Lexile analysis can be performed here. Teachers can set up their own accounts but I think this should be done centrally on a term by term basis or semester by semester basis and the information shared with students and their families, as well as teachers as part of a set of on going sharing of strategies and training on support EAL students in the academic classroom.

Hirsch (2016) claims that “Vocabulary size is the outward and visible sign of an inward acquisition of knowledge.”Lexile analysis therefore shows us not only what these students can read but what they know in English as well. Hirsch makes the case that the more domain specific knowledge students acquire, the more their vocabulary naturally increases. This is why, for Hirsch, knowledge rich elementary curriculums are so important. They ensure that students acquire vocabulary and this vocabulary acquisition is the magic formula for reducing inequality. Children from affluent families have more vocabulary when they start school (they oral life at home is richer) compared to their disadvantaged peers and knowledge curriculums help them to catch up.

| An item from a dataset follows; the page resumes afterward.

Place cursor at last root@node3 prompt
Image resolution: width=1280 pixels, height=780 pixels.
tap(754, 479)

In a sense our EAL students are like disadvantaged native language children; they certainly don’t benefit from homes where English is spoken and so they don’t benefit from expanding their knowledge and vocabulary in English when they leave school.

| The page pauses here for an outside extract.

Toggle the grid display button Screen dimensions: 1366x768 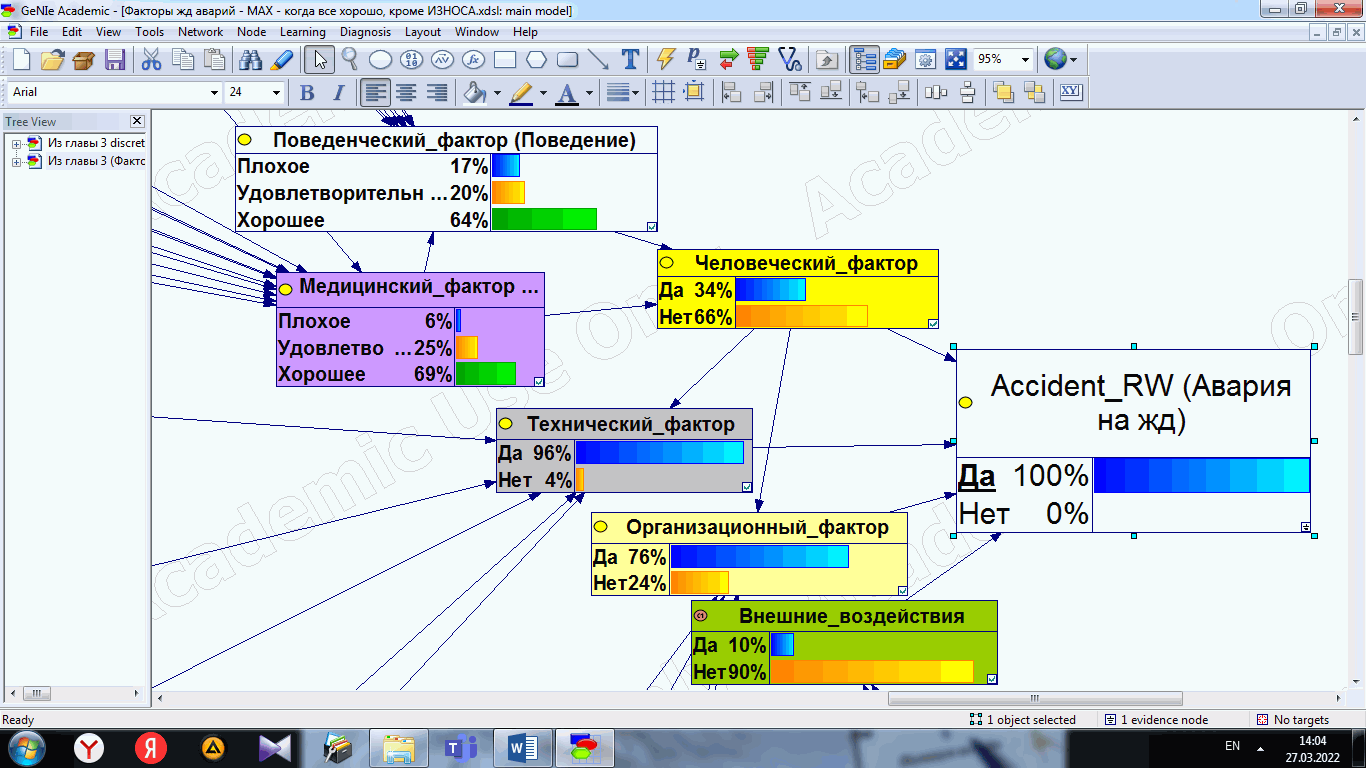pos(662,93)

The matthew effect shows how learners who have knowledge will tend to acquire more at a faster rate and those with less will acquire knowledge more slowly. This is one of the important psychological principles often overlooked by commentators who claim if we teach knowledge then our kids will be competing with computers. Teaching knowledge is the only way to ensure that they can be life long learners; the more knowledge we have in our brains the quicker we gain new knowledge.  This is also known as the knowledge capital principle it takes knowledge to make knowledge.

Hirsch also claims that “High school is too late to be taking coherent content seriously” as part of his argument for knowledge rich elementary curriculums. Where does this leave our EAL students?

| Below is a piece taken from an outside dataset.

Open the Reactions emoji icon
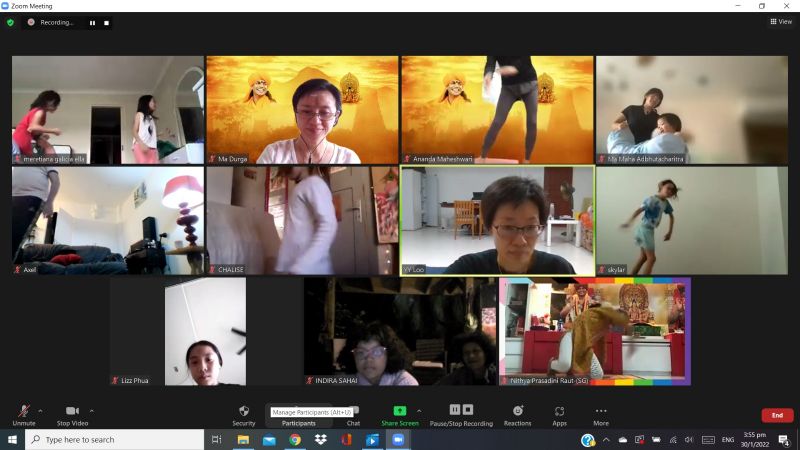This screenshot has height=450, width=800. (x=517, y=411)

Evidence from cognitive science also shows us that knowledge is domain specific and that it doesn’t transfer readily. Thus students may now about the detailed components that make up the processes of photosynthesis in Korean, but they are unlikely to be able to transfer this knowledge from Korean into English. This creates real problems when it comes to supporting EAL students in the mainstream academic classrooms.

Taking all of the above int account, it seems that we need to begin by getting students exposed to speaking and thinking in English as much as possible.

Let me be clear here, as I have run into hot water on this one in schools. If the aim of a school is to have students graduate by passing English language academic exams for whatever greater purpose, then I think that in school, whenever possible, students need to be encouraged to speak English. I don’t say this because I am a cultural imperialist but because it is demonstrably the best way of getting students to learn the academic subjects, most of the time.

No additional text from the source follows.